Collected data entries
══════
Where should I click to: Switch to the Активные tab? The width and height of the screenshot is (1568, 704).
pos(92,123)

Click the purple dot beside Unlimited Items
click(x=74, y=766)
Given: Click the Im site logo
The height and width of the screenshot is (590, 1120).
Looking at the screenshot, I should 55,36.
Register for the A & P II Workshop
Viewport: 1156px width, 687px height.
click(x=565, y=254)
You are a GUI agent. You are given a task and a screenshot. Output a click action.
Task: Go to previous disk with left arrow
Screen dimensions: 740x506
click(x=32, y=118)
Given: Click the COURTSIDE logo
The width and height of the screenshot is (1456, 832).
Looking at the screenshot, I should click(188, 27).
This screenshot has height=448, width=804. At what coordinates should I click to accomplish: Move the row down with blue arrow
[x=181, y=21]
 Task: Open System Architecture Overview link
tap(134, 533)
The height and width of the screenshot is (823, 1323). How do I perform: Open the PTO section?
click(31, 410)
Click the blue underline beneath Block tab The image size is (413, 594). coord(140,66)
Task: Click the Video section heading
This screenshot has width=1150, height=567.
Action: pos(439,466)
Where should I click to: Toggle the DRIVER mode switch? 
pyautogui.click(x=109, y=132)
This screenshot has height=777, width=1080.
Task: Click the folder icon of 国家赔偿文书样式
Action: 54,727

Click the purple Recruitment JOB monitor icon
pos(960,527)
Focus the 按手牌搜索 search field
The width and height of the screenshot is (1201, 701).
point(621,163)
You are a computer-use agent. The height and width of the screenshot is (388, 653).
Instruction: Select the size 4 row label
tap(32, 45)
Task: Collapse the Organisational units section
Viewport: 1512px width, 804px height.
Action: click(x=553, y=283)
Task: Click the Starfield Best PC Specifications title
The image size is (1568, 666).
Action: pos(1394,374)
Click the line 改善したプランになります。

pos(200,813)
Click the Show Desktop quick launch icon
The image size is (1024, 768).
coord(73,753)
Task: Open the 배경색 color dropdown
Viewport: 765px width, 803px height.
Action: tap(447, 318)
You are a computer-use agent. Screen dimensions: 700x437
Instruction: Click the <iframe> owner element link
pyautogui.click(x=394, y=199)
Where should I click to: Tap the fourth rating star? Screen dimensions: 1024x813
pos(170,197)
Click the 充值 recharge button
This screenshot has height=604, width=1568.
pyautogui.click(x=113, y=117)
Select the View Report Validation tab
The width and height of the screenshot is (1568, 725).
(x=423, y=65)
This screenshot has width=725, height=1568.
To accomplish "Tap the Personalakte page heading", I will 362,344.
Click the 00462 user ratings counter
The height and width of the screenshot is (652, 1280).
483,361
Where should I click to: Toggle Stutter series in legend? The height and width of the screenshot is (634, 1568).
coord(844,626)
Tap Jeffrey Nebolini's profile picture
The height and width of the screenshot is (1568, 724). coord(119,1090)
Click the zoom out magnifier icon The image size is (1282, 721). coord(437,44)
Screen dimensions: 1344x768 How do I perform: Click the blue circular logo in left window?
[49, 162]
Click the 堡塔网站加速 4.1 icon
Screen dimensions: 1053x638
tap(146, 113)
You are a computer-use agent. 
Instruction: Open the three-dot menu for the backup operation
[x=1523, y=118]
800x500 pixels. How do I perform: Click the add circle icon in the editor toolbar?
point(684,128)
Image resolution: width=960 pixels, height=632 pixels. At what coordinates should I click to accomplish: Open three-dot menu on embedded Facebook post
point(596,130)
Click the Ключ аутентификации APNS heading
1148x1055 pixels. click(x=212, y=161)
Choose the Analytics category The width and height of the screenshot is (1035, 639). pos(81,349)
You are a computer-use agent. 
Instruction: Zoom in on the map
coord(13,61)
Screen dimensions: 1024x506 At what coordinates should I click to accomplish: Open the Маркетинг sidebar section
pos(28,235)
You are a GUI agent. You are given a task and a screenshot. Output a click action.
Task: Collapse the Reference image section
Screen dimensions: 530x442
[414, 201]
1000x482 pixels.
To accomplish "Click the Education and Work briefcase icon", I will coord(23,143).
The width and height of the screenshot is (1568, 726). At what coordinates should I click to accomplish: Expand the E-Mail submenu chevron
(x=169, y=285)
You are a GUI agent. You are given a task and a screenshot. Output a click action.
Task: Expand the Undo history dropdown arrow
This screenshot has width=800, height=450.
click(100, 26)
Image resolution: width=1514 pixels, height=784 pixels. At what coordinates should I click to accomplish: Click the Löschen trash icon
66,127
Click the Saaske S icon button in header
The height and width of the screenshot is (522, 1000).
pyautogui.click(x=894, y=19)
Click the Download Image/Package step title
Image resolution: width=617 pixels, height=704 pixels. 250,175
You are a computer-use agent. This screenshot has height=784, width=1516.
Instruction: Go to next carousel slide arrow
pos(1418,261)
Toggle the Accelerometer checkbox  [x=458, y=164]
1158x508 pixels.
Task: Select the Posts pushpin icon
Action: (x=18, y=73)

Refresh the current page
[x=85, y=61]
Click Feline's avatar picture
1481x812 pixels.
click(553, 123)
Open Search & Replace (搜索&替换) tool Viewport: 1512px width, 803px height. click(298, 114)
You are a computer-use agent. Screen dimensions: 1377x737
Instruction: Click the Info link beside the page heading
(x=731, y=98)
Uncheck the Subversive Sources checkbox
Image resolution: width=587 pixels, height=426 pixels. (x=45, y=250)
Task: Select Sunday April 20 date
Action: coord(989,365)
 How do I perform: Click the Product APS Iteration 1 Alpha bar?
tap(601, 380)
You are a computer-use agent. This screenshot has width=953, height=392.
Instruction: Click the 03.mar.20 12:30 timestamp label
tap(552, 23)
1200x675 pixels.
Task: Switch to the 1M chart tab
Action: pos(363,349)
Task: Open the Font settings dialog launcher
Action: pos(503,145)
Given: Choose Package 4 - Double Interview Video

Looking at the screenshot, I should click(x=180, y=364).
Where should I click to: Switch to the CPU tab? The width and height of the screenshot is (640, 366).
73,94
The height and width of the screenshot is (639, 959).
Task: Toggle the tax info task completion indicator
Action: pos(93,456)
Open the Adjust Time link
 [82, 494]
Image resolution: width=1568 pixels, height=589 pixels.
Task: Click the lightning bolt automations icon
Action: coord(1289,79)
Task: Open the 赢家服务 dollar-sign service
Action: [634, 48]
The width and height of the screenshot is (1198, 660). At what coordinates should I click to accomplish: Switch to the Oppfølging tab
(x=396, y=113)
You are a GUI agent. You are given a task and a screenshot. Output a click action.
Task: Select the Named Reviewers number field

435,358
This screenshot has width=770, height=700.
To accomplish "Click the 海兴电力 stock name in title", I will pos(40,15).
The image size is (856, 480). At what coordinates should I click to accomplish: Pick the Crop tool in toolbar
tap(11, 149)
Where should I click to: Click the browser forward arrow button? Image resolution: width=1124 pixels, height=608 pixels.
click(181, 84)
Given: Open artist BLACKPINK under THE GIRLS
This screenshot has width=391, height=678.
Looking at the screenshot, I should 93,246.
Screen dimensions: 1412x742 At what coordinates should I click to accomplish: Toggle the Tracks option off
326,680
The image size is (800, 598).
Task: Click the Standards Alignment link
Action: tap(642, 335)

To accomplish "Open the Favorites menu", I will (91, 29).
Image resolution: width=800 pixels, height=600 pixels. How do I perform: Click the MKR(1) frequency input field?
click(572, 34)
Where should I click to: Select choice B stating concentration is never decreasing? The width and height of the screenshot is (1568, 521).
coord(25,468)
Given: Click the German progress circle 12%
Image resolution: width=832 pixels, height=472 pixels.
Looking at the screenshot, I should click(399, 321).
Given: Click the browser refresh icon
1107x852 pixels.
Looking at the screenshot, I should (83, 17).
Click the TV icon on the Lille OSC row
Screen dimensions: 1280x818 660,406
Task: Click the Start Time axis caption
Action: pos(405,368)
══════
Instructions for the task
Your task is to extract all of the records exactly.

Expected output
Where should I click to: Switch to the Активные tab? The width and height of the screenshot is (1568, 704).
pos(92,123)

Click the purple dot beside Unlimited Items
click(x=74, y=766)
Given: Click the Im site logo
The height and width of the screenshot is (590, 1120).
Looking at the screenshot, I should 55,36.
Register for the A & P II Workshop
Viewport: 1156px width, 687px height.
click(x=565, y=254)
You are a GUI agent. You are given a task and a screenshot. Output a click action.
Task: Go to previous disk with left arrow
Screen dimensions: 740x506
click(x=32, y=118)
Given: Click the COURTSIDE logo
The width and height of the screenshot is (1456, 832).
Looking at the screenshot, I should click(188, 27).
This screenshot has height=448, width=804. At what coordinates should I click to accomplish: Move the row down with blue arrow
[x=181, y=21]
 Task: Open System Architecture Overview link
tap(134, 533)
The height and width of the screenshot is (823, 1323). How do I perform: Open the PTO section?
click(31, 410)
Click the blue underline beneath Block tab The image size is (413, 594). coord(140,66)
Task: Click the Video section heading
This screenshot has width=1150, height=567.
Action: pos(439,466)
Where should I click to: Toggle the DRIVER mode switch? 
pyautogui.click(x=109, y=132)
This screenshot has height=777, width=1080.
Task: Click the folder icon of 国家赔偿文书样式
Action: 54,727

Click the purple Recruitment JOB monitor icon
pos(960,527)
Focus the 按手牌搜索 search field
The width and height of the screenshot is (1201, 701).
point(621,163)
You are a computer-use agent. The height and width of the screenshot is (388, 653).
Instruction: Select the size 4 row label
tap(32, 45)
Task: Collapse the Organisational units section
Viewport: 1512px width, 804px height.
Action: click(x=553, y=283)
Task: Click the Starfield Best PC Specifications title
The image size is (1568, 666).
Action: pos(1394,374)
Click the line 改善したプランになります。

pos(200,813)
Click the Show Desktop quick launch icon
The image size is (1024, 768).
coord(73,753)
Task: Open the 배경색 color dropdown
Viewport: 765px width, 803px height.
Action: tap(447, 318)
You are a computer-use agent. Screen dimensions: 700x437
Instruction: Click the <iframe> owner element link
pyautogui.click(x=394, y=199)
Where should I click to: Tap the fourth rating star? Screen dimensions: 1024x813
pos(170,197)
Click the 充值 recharge button
This screenshot has height=604, width=1568.
pyautogui.click(x=113, y=117)
Select the View Report Validation tab
The width and height of the screenshot is (1568, 725).
(x=423, y=65)
This screenshot has width=725, height=1568.
To accomplish "Tap the Personalakte page heading", I will 362,344.
Click the 00462 user ratings counter
The height and width of the screenshot is (652, 1280).
483,361
Where should I click to: Toggle Stutter series in legend? The height and width of the screenshot is (634, 1568).
coord(844,626)
Tap Jeffrey Nebolini's profile picture
The height and width of the screenshot is (1568, 724). coord(119,1090)
Click the zoom out magnifier icon The image size is (1282, 721). coord(437,44)
Screen dimensions: 1344x768 How do I perform: Click the blue circular logo in left window?
[49, 162]
Click the 堡塔网站加速 4.1 icon
Screen dimensions: 1053x638
tap(146, 113)
You are a computer-use agent. 
Instruction: Open the three-dot menu for the backup operation
[x=1523, y=118]
800x500 pixels. How do I perform: Click the add circle icon in the editor toolbar?
point(684,128)
Image resolution: width=960 pixels, height=632 pixels. At what coordinates should I click to accomplish: Open three-dot menu on embedded Facebook post
point(596,130)
Click the Ключ аутентификации APNS heading
1148x1055 pixels. click(x=212, y=161)
Choose the Analytics category The width and height of the screenshot is (1035, 639). pos(81,349)
You are a computer-use agent. 
Instruction: Zoom in on the map
coord(13,61)
Screen dimensions: 1024x506 At what coordinates should I click to accomplish: Open the Маркетинг sidebar section
pos(28,235)
You are a GUI agent. You are given a task and a screenshot. Output a click action.
Task: Collapse the Reference image section
Screen dimensions: 530x442
[414, 201]
1000x482 pixels.
To accomplish "Click the Education and Work briefcase icon", I will coord(23,143).
The width and height of the screenshot is (1568, 726). At what coordinates should I click to accomplish: Expand the E-Mail submenu chevron
(x=169, y=285)
You are a GUI agent. You are given a task and a screenshot. Output a click action.
Task: Expand the Undo history dropdown arrow
This screenshot has width=800, height=450.
click(100, 26)
Image resolution: width=1514 pixels, height=784 pixels. At what coordinates should I click to accomplish: Click the Löschen trash icon
66,127
Click the Saaske S icon button in header
The height and width of the screenshot is (522, 1000).
pyautogui.click(x=894, y=19)
Click the Download Image/Package step title
Image resolution: width=617 pixels, height=704 pixels. 250,175
You are a computer-use agent. This screenshot has height=784, width=1516.
Instruction: Go to next carousel slide arrow
pos(1418,261)
Toggle the Accelerometer checkbox  [x=458, y=164]
1158x508 pixels.
Task: Select the Posts pushpin icon
Action: (x=18, y=73)

Refresh the current page
[x=85, y=61]
Click Feline's avatar picture
1481x812 pixels.
click(553, 123)
Open Search & Replace (搜索&替换) tool Viewport: 1512px width, 803px height. click(298, 114)
You are a computer-use agent. Screen dimensions: 1377x737
Instruction: Click the Info link beside the page heading
(x=731, y=98)
Uncheck the Subversive Sources checkbox
Image resolution: width=587 pixels, height=426 pixels. (x=45, y=250)
Task: Select Sunday April 20 date
Action: coord(989,365)
 How do I perform: Click the Product APS Iteration 1 Alpha bar?
tap(601, 380)
You are a computer-use agent. This screenshot has width=953, height=392.
Instruction: Click the 03.mar.20 12:30 timestamp label
tap(552, 23)
1200x675 pixels.
Task: Switch to the 1M chart tab
Action: pos(363,349)
Task: Open the Font settings dialog launcher
Action: pos(503,145)
Given: Choose Package 4 - Double Interview Video

Looking at the screenshot, I should click(x=180, y=364).
Where should I click to: Switch to the CPU tab? The width and height of the screenshot is (640, 366).
73,94
The height and width of the screenshot is (639, 959).
Task: Toggle the tax info task completion indicator
Action: pos(93,456)
Open the Adjust Time link
 [82, 494]
Image resolution: width=1568 pixels, height=589 pixels.
Task: Click the lightning bolt automations icon
Action: coord(1289,79)
Task: Open the 赢家服务 dollar-sign service
Action: [634, 48]
The width and height of the screenshot is (1198, 660). At what coordinates should I click to accomplish: Switch to the Oppfølging tab
(x=396, y=113)
You are a GUI agent. You are given a task and a screenshot. Output a click action.
Task: Select the Named Reviewers number field

435,358
This screenshot has width=770, height=700.
To accomplish "Click the 海兴电力 stock name in title", I will pos(40,15).
The image size is (856, 480). At what coordinates should I click to accomplish: Pick the Crop tool in toolbar
tap(11, 149)
Where should I click to: Click the browser forward arrow button? Image resolution: width=1124 pixels, height=608 pixels.
click(181, 84)
Given: Open artist BLACKPINK under THE GIRLS
This screenshot has width=391, height=678.
Looking at the screenshot, I should 93,246.
Screen dimensions: 1412x742 At what coordinates should I click to accomplish: Toggle the Tracks option off
326,680
The image size is (800, 598).
Task: Click the Standards Alignment link
Action: tap(642, 335)

To accomplish "Open the Favorites menu", I will (91, 29).
Image resolution: width=800 pixels, height=600 pixels. How do I perform: Click the MKR(1) frequency input field?
click(572, 34)
Where should I click to: Select choice B stating concentration is never decreasing? The width and height of the screenshot is (1568, 521).
coord(25,468)
Given: Click the German progress circle 12%
Image resolution: width=832 pixels, height=472 pixels.
Looking at the screenshot, I should click(399, 321).
Given: Click the browser refresh icon
1107x852 pixels.
Looking at the screenshot, I should (83, 17).
Click the TV icon on the Lille OSC row
Screen dimensions: 1280x818 660,406
Task: Click the Start Time axis caption
Action: pos(405,368)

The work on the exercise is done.